Alimony Requirement #7: Child-related Contingency Means Alimony Not Deductible (Alejandro J. and Elena G. Rojas v. Comm., TCM 2022-77)

Alejandro and Cristina divorced in 2012. On July 25, 2012, the Los Angeles Superior Court entered a judgment of dissolution, that stated in part: “[F]amily support shall be payable by Respondent [Alejandro] to Petitioner [Cristina] in the monthly amount of $4,500.00 payable on the 1st of each month. . . Such support order commences Aug. 1, 2011, and is continuing until both minor children emancipate or Petitioner remarries. If Petitioner remarries, the family support obligation shall be modified to $2,500.00 per month until each minor child emancipate[s].”

Note. This is a grandfathered divorce agreement, and if the Court found the payment to be alimony, the payments would be deductible by the payer in 2023.

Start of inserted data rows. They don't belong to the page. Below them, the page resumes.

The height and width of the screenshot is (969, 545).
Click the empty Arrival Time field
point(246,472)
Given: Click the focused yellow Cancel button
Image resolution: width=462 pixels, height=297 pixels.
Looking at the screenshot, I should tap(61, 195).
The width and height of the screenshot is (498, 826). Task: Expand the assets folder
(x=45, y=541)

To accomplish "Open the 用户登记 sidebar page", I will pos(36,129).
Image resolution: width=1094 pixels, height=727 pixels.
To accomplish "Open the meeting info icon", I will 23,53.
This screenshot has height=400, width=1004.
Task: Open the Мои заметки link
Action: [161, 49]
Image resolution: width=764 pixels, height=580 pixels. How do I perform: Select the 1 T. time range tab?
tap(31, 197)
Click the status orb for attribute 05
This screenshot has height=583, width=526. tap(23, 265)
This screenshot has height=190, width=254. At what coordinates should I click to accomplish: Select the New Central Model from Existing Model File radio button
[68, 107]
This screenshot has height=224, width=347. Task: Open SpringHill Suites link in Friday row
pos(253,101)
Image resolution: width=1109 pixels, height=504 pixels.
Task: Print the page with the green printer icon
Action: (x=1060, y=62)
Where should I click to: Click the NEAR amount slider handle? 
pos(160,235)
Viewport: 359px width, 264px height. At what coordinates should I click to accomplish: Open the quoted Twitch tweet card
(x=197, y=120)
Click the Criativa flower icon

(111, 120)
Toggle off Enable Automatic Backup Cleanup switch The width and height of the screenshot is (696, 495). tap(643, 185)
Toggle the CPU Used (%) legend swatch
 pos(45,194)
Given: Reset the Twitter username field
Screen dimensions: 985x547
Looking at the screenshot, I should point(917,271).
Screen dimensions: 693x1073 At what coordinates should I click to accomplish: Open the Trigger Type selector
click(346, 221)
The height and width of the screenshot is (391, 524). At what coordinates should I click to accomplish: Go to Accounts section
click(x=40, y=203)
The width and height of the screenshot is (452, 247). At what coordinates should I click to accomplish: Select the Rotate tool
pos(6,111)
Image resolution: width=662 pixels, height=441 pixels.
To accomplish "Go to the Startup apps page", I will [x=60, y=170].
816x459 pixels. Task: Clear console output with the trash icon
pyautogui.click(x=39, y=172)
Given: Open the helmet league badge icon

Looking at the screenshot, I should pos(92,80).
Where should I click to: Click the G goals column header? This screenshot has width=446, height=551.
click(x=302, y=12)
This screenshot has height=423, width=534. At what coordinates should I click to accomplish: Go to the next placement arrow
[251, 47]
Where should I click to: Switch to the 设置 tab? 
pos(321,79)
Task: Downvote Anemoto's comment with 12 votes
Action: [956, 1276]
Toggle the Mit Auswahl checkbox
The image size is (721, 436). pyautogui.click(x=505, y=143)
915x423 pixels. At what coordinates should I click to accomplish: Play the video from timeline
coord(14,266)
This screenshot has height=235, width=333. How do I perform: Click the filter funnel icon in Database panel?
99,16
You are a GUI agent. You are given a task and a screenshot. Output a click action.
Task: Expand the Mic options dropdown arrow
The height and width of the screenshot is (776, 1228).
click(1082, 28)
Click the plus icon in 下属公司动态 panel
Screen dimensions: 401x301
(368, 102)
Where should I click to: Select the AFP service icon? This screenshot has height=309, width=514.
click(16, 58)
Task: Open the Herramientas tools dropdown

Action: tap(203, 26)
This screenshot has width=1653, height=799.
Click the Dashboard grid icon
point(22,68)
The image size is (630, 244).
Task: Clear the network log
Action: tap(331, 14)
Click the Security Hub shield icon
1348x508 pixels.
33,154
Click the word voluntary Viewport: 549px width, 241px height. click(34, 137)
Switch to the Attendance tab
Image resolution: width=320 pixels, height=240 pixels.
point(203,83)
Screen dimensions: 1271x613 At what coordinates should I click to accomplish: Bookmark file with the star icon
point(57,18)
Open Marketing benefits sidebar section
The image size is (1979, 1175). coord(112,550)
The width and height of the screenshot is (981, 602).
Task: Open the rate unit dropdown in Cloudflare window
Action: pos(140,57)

Child support not deductible. Section 215(a) generally permits an individual to deduct from gross income “alimony or separate maintenance payments,” as defined in §71(b). However, §215(b) provides that this deduction is allowable only if the alimony or separate maintenance payments are includible in the recipient’s gross income under §71. Alimony or separate maintenance payments are not includible in the payee spouse’s gross income and consequently no deduction is allowable under §215, for certain such payments that are made or treated as made to support the payor spouse’s children (§71(c)). Child-related contingency makes family support not deductible. The provision of the divorce instrument requiring Alejandro to make family support payments only until both minor children are emancipated is a child-related contingency. The existence of this child-related contingency triggers the application of §71(c)(1) and (2)(A) and makes the payments in question nonincludible in Cristina’s gross income under §71(a) and hence nondeductible by Alejandro under §215(b).